Malvertising utilises online advertising channels to infect users and websites with malicious code. He says there are several ways that advertising can be manipulated to serve up malware.
False sense of security
Malvertising usually happens in one of several ways. Firstly, cyber criminals could pay for and place malware-free ads on trusted, legitimate sites that run third-party adverts and leave them for a time, until they are trusted and both the site and viewers have been lulled into a false sense of security. After this time has passed, the criminals could inject malware into the ads, and quickly infect as many as possible before removing the malware or the ad itself.
Another way, is through ad exchanges. Threat actors position their malicious ad within an ad network or exchange that automatically distributes ad space on websites.
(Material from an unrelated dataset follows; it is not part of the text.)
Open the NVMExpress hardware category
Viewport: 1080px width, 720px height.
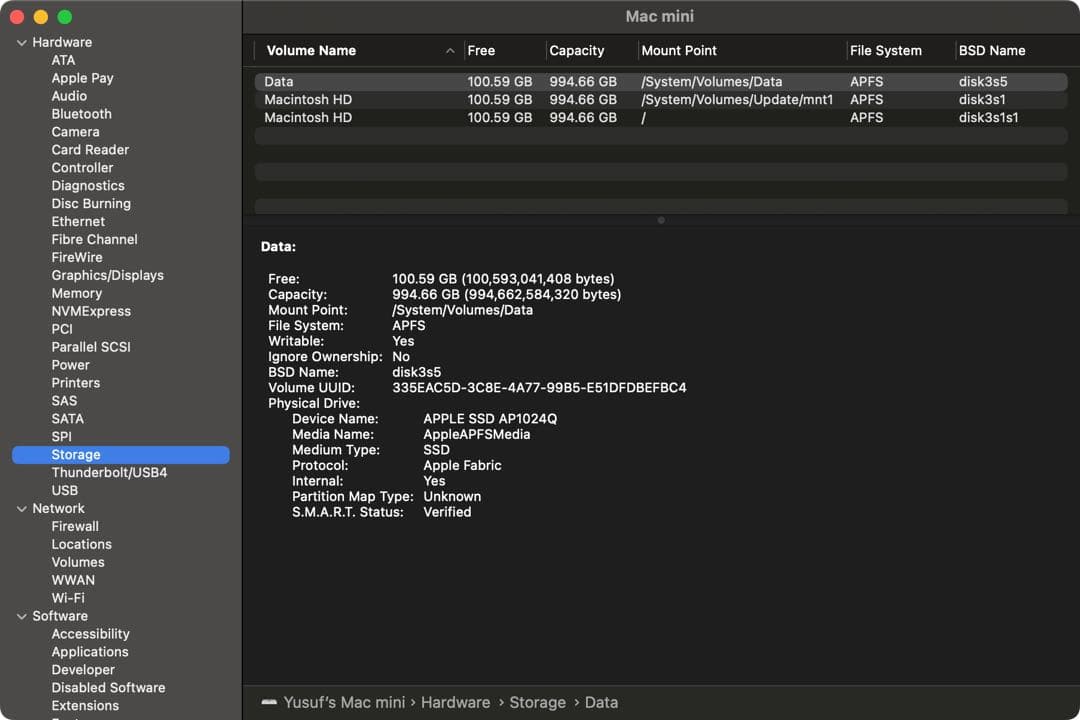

Due to the complexity of the ad ecosystem, involving several entities and exchanges, it is virtually impossible to pinpoint the actual source of the ad, as well as where it has appeared.
Thirdly, attackers can exploit technical vulnerabilities, piggy-backing on existing vulnerabilities within the ad servers and other infrastructures in the ad ecosystem, to compromise networks, and replace legitimate ads with nefarious counterparts which are then sent to a variety of destinations.
It was always assumed that sites hosting pornography and other adult content, as well as online gambling sites, were the main culprits when it comes to infecting mobile devices, but this is not the case. In fact, malvertising is the primary source of infection, and usually via trusted websites, which cyber criminals rely on to carry out their evil ends.
There are several ways to avoid falling foul of malvertising, and none so effective as having a good mobile anti-malware solution, such as Bitdefender Mobile Security, which is able to offer complete protection from malicious websites and will prevent any malware from being installed, and will also warn the user of websites that could potentially contain some form of malware, or notifying when an application displays anomalous behaviour such as trying to access personal data.
Research from security vendor, Blue Coat, revealed that every one in five times a user visits a website from their smartphone and is directed to a malicious webpage, it is because of malvertising. Moreover, the same research showed that malvertising is skyrocketing, showing a threefold jump from the end of 2013. Malvertising is so successful, because people are still unaware of what it is, and the danger it represents.